Oh! That’s an excellent question! I do enjoy including animals in my stories because they are so much a part of my own life. But I also think that as a veterinarian I experience life in a microcosm almost every day. The joy of someone bringing in a new puppy or kitten, the anxiety of someone with a sick pet, who perhaps also doesn’t have enough money to find out what’s wrong, helping clients make some of the hardest decisions they will ever face in their lives. All of those stressors and emotions get bound up and saved for later—I find writing very cathartic. I also find it helps having a medical background when writing trauma scenes!
When did you first begin writing, and what inspired you?
I began writing stories when I was quite young and continued writing all the way through high school. Mostly self-insert Mary Sue adventures for my own pleasure. When I reached college, however, I got this idea that I needed to put away all childish things, and I completely shut the door on my creative side. I concentrated exclusively on my career. About six years ago, I was introduced to a favorite television show. I fell in love, discovered online fanfiction for the first time, and realized that those stories I’d written when I was in high school didn’t make me weird at all—that lots of people wrote about their favorite characters! Over the course of five years, I wrote more than seventy fanfic stories. On a whim, I submitted an original story to a publisher, and the next thing I knew, I was an author. I’d always been a writer, though.
What books have most influenced your life?
What books have most influenced your life?
That’s an interesting distinction from ‘what are your favorite books?’ Because there are some books I love and will re-read again and again, but they don’t influence my writing at all. Certainly not stylistically. I am influenced by the depiction of relationships in stories, however, and in fact, am working on a blog post I’m calling ‘Bicker vs Banter’. I look for healthy relationships in stories, so I am attracted to stories where the main characters meet as equals. It’s one of the reasons I am drawn to M/M romance.

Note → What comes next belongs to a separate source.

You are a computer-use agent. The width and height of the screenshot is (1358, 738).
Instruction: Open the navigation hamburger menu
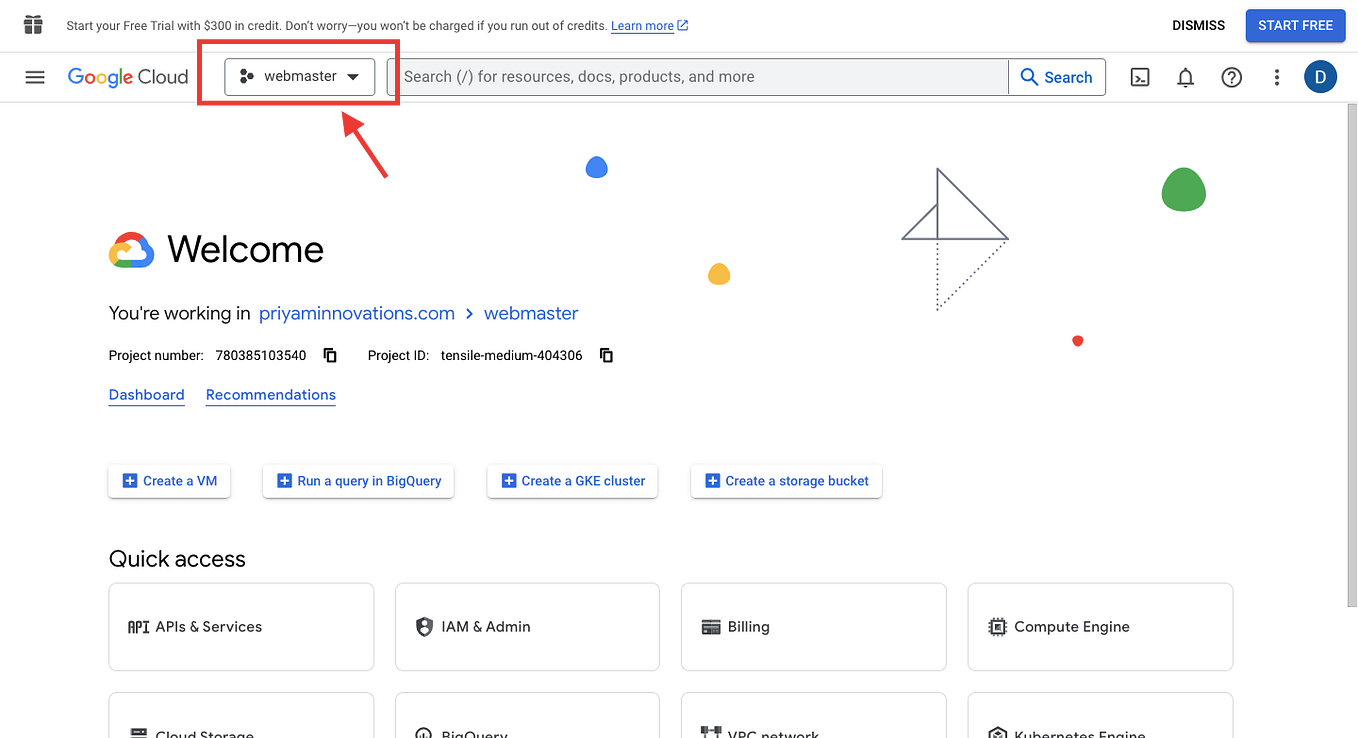point(35,76)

The most influential series of books, however, are the Lord Peter Wimsey mysteries by Dorothy Sayers. The mystery is definitely the reason you read the novels, but the interactions between Lord Peter and Harriet Vane take the novels beyond the simple whodunit and into the territory of commentary about what a real relationship should be. If I had to spend the rest of my life with only one novel to read, it would be Gaudy Night.
What are you reading now?
I just finished reading John Scalzi’s Redshirts, which was hysterical and disturbing. I started Aundrea Singer’s Black Hawk Tattoo last night and am already deeply enthralled by her world of tattoo artists and broken fighter pilots.
What do you find the hardest part of the writing process?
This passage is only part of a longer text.